Task statement> Copy out every record below word for word, with no changes.

Records for this task>
——————————
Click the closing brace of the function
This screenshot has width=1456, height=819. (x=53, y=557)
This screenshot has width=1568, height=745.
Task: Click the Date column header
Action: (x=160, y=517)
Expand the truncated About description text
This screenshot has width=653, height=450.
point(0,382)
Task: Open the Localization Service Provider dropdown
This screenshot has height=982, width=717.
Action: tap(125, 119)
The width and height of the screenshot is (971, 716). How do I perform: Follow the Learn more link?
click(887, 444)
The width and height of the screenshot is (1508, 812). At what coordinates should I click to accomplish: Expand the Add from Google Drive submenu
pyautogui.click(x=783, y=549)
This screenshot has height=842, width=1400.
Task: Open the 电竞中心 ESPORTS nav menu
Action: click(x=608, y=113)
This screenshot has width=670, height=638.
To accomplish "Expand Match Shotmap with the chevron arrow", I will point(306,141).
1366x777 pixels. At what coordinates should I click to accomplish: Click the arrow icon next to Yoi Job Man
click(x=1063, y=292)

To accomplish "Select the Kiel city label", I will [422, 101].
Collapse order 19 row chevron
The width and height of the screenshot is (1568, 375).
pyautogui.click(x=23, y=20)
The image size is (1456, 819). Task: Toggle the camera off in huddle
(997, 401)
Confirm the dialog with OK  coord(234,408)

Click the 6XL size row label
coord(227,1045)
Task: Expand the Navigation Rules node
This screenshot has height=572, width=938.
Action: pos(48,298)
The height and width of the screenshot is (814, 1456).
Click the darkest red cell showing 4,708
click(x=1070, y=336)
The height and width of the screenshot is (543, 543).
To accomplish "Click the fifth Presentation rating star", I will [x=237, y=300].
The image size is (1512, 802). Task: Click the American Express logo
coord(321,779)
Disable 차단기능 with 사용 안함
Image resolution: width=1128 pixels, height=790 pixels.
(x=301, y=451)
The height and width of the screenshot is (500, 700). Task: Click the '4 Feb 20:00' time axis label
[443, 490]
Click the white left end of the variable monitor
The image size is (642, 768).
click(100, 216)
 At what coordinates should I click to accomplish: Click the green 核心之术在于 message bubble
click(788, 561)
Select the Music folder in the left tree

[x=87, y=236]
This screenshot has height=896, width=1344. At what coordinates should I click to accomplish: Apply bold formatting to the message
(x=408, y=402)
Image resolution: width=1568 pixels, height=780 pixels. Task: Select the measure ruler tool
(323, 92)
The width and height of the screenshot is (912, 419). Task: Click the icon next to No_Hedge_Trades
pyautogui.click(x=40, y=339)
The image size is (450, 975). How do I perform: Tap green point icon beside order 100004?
——————————
Completed task>
Click the closing brace of the function
This screenshot has width=1456, height=819. (x=53, y=557)
This screenshot has width=1568, height=745.
Task: Click the Date column header
Action: (x=160, y=517)
Expand the truncated About description text
This screenshot has width=653, height=450.
point(0,382)
Task: Open the Localization Service Provider dropdown
This screenshot has height=982, width=717.
Action: tap(125, 119)
The width and height of the screenshot is (971, 716). How do I perform: Follow the Learn more link?
click(887, 444)
The width and height of the screenshot is (1508, 812). At what coordinates should I click to accomplish: Expand the Add from Google Drive submenu
pyautogui.click(x=783, y=549)
This screenshot has height=842, width=1400.
Task: Open the 电竞中心 ESPORTS nav menu
Action: click(x=608, y=113)
This screenshot has width=670, height=638.
To accomplish "Expand Match Shotmap with the chevron arrow", I will point(306,141).
1366x777 pixels. At what coordinates should I click to accomplish: Click the arrow icon next to Yoi Job Man
click(x=1063, y=292)

To accomplish "Select the Kiel city label", I will [422, 101].
Collapse order 19 row chevron
The width and height of the screenshot is (1568, 375).
pyautogui.click(x=23, y=20)
The image size is (1456, 819). Task: Toggle the camera off in huddle
(997, 401)
Confirm the dialog with OK  coord(234,408)

Click the 6XL size row label
coord(227,1045)
Task: Expand the Navigation Rules node
This screenshot has height=572, width=938.
Action: pos(48,298)
The height and width of the screenshot is (814, 1456).
Click the darkest red cell showing 4,708
click(x=1070, y=336)
The height and width of the screenshot is (543, 543).
To accomplish "Click the fifth Presentation rating star", I will [x=237, y=300].
The image size is (1512, 802). Task: Click the American Express logo
coord(321,779)
Disable 차단기능 with 사용 안함
Image resolution: width=1128 pixels, height=790 pixels.
(x=301, y=451)
The height and width of the screenshot is (500, 700). Task: Click the '4 Feb 20:00' time axis label
[443, 490]
Click the white left end of the variable monitor
The image size is (642, 768).
click(100, 216)
 At what coordinates should I click to accomplish: Click the green 核心之术在于 message bubble
click(788, 561)
Select the Music folder in the left tree

[x=87, y=236]
This screenshot has height=896, width=1344. At what coordinates should I click to accomplish: Apply bold formatting to the message
(x=408, y=402)
Image resolution: width=1568 pixels, height=780 pixels. Task: Select the measure ruler tool
(323, 92)
The width and height of the screenshot is (912, 419). Task: Click the icon next to No_Hedge_Trades
pyautogui.click(x=40, y=339)
The image size is (450, 975). How do I perform: Tap green point icon beside order 100004?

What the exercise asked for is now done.